Michelle shares a traditional Ghanian recipe with us.
“Whenever my Mom makes Ghanian Peanut Butter Soup, I know she’s missing back home. It’s a sweet and savoury dish that is traditionally served with fufu. We usually eat it with our hands and, if you’re among friends, out of the same bowl. It’s a recipe Ghanians recall from memory, each family making it a little bit differently. Here’s a basic recipe so you can make your own version at home. Feel free to add your desired level of spice and your favourite locally sourced meat!"
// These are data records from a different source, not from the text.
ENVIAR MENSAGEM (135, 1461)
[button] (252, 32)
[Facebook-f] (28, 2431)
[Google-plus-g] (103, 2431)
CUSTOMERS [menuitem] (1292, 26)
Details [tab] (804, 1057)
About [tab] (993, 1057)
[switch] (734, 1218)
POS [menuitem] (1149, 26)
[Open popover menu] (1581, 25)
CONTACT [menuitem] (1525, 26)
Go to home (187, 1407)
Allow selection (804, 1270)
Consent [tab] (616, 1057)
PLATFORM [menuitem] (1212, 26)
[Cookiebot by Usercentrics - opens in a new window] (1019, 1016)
GHANIAN PEANUT BUTTER SOUP
Created by Zoe’s Ghana Kitchen with Michelle
- ½ lb. Bessie ground beef
- 325 grams of shrimp
- 6 cups low sodium vegetable broth
- 1 medium red onion, chopped
- 2 tablespoons ginger, peeled and minced
- 4 cloves garlic, minced
- 1 teaspoon salt
- 1 bunch collard greens (or kale), ribs removed and leaves chopped into 1-inch strips
- ¾ cup unsalted peanut butter (chunky or smooth)
- ½ cup tomato paste
- Hot sauce, like sriracha
- ¼ cup roughly chopped peanuts, for garnish
- Cooked rice, for serving
- 12-inch skillet
- Stock pot
- In a medium Dutch oven or stock pot, bring the broth to a boil. Add the onion, ginger, garlic and salt. Cook on medium-low heat for 20 minutes.
- In a skillet, cook ground beef and shrimp.
- In a medium-sized, heat-safe mixing bowl, combine the peanut butter and tomato paste, then transfer 1 to 2 cups of the hot stock to the bowl. Whisk the mixture together until smooth, then pour the peanut mixture back into the soup and mix well. Stir in the collard greens and season the soup with hot sauce to taste.
- Add beef and shrimp to soup and simmer for about 15 more minutes on medium-low heat, stirring often. Serve over cooked rice if you’d like, and top with a sprinkle of chopped peanuts. Note: for the recipe, we made rice by steaming it with water, pepper and oil.